---- Input for this task
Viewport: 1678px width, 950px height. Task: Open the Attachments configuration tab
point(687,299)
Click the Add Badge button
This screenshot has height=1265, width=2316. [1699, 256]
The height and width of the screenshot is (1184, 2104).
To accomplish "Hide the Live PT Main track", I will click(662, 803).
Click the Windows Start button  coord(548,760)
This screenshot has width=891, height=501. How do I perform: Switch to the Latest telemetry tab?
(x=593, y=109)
--------
> **Your goal**: All lines from the one containing "This screenshot has width=891, height=501." to the last line above should be reproduced exactly, and no other lines should be given.

> **Result**:
This screenshot has width=891, height=501. How do I perform: Switch to the Latest telemetry tab?
(x=593, y=109)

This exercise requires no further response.